**ASSIGNED TASK:** Print the data that follows exactly, leaving nothing out.
** TASK MATERIAL follows **
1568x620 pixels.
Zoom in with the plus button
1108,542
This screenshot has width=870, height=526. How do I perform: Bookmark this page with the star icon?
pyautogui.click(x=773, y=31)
** End of TASK MATERIAL **
**COMPLETED EXERCISE:**
1568x620 pixels.
Zoom in with the plus button
1108,542
This screenshot has width=870, height=526. How do I perform: Bookmark this page with the star icon?
pyautogui.click(x=773, y=31)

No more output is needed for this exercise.